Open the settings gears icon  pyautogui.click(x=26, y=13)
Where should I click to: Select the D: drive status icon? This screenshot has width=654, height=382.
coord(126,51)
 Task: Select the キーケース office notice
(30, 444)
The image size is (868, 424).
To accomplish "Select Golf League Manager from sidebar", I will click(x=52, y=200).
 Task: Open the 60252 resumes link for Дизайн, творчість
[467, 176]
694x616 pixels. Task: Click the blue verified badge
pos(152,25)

* * *

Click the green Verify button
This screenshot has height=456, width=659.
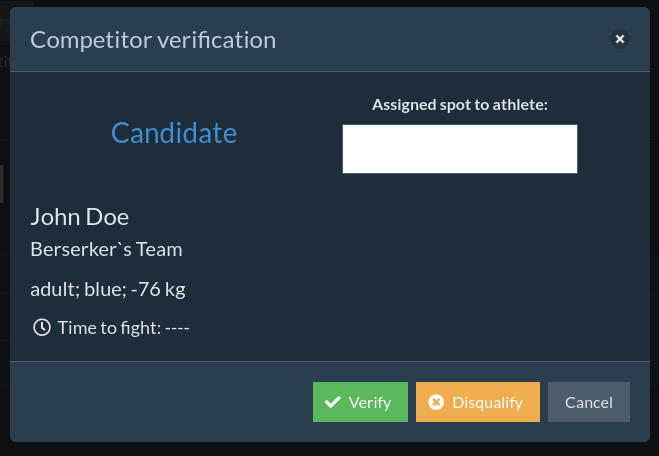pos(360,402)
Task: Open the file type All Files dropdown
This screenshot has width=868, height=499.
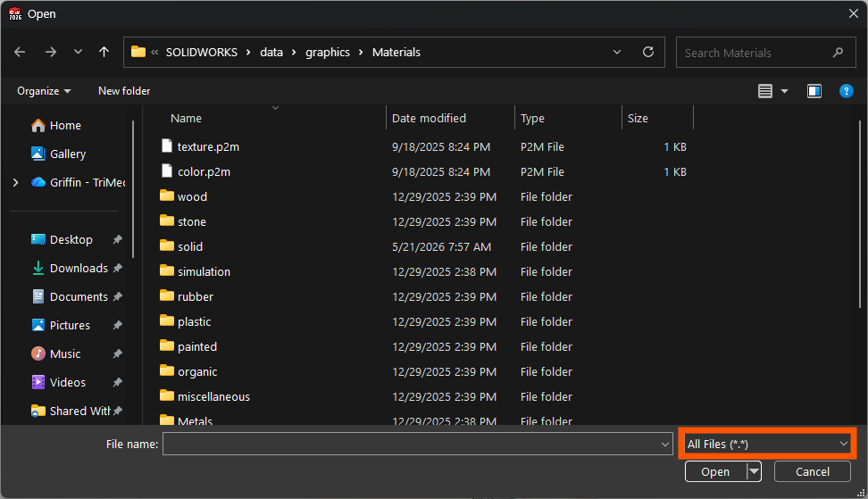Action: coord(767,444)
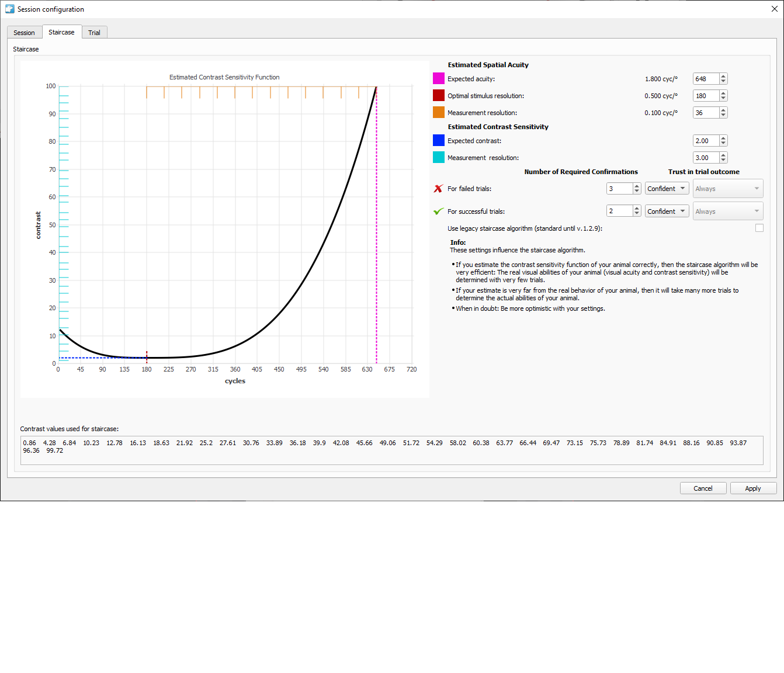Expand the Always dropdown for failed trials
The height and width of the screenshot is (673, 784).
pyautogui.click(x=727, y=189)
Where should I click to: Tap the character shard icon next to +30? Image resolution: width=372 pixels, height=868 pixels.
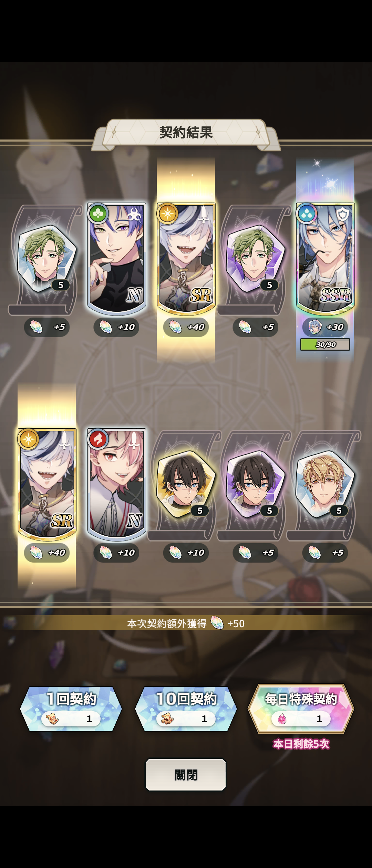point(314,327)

> Required work:
All lines above from the one holding "Open the settings" to the one holding "The image size is (868, 424).", inclusive, are to be copied exactly; no other line is wanted.

> Response to the exercise:
Open the settings gears icon  pyautogui.click(x=26, y=13)
Where should I click to: Select the D: drive status icon? This screenshot has width=654, height=382.
coord(126,51)
 Task: Select the キーケース office notice
(30, 444)
The image size is (868, 424).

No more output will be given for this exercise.